Mrs Hoffman added: 'What mother should have to endure such things as this?

'Those b******* robbed me of everything precious to a mother – seeing her grow up, do well at school, get married. But they didn’t win in the end, did they?'

It comes in the same week a film was screened in Germany called 'Beyond The Wall', chronicling a married couple who failed to cross the Berlin Wall and had their daughter taken from them as a result.

The Stasi formed in 1950, modelled on the Soviet MGB.

Within years, the secret police had turned one in three people in the old East Germany into a spy for the state.

They filtered into apartment buildings, universities and offices in one of the most extensive police infiltrations of a society in history - more than the Nazi Gestapo and the Soviet KGB.

By the 1950s, were carrying out secret executions of dissidents against the German Democratic Republic, the official name of Communist East Germany.

By the 1970s they were acting as a proxy for the Soviet KGB in other Eastern Bloc countries such as Poland.

But by the late 1980s, as Communism was falling apart across Europe, the Stasi faced the threat of losing its choke hold on East Germany society.

The tide turned in 1989, when citizens overran their headquarters in the Peaceful Revolution.
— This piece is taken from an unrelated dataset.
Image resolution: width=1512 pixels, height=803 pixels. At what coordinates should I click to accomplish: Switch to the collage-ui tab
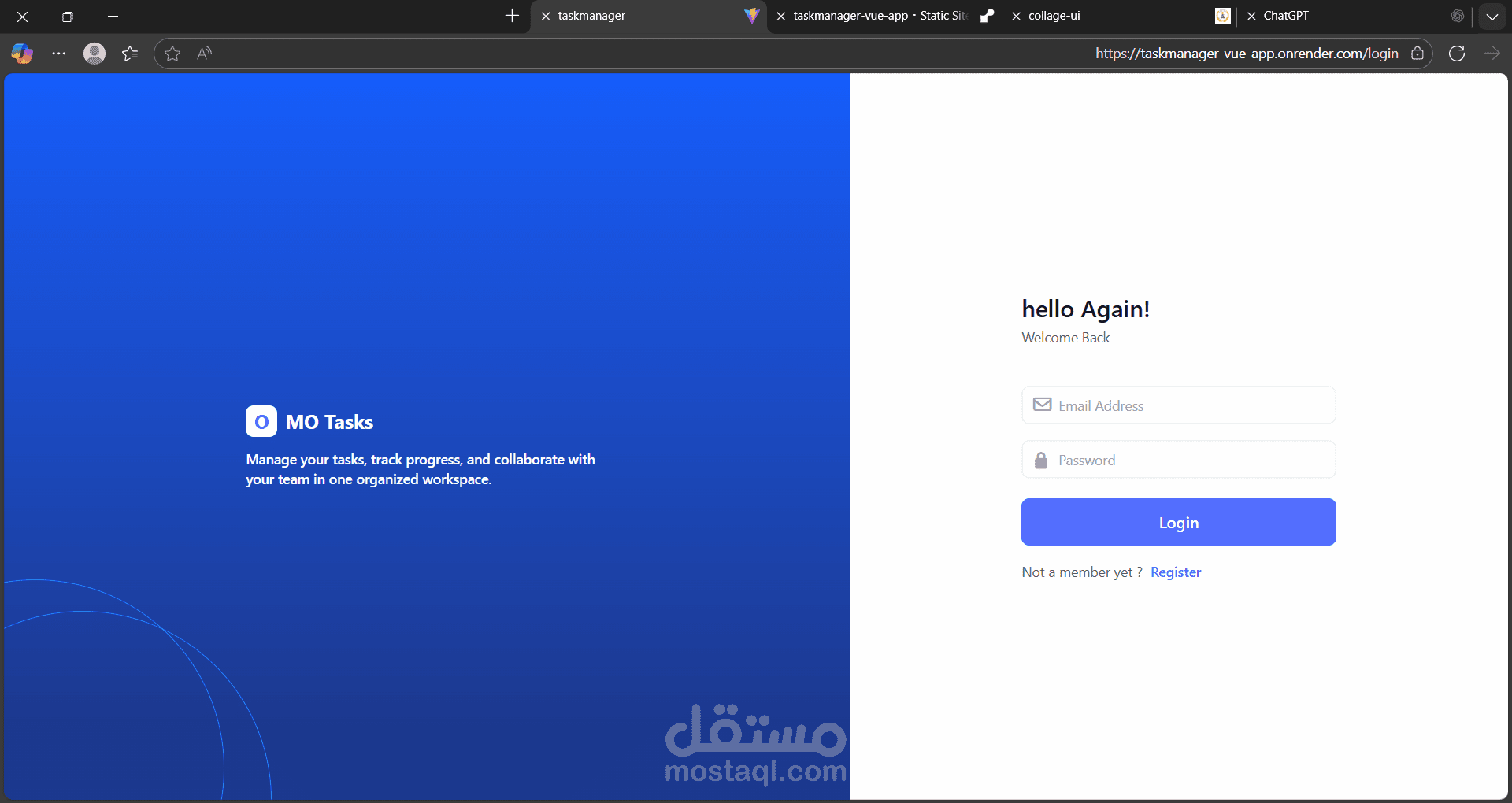[x=1054, y=16]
Although the Stasi managed to destroy some documents, many survived - and when they were publicised many East Germans learned that their neighbours, friends or family had been informants.

Even now the Stasi's shadow is still cast across reunited Germany as some of the former secret policemen continue to hold jobs - amid much controversy - in major government departments, the police and in industry.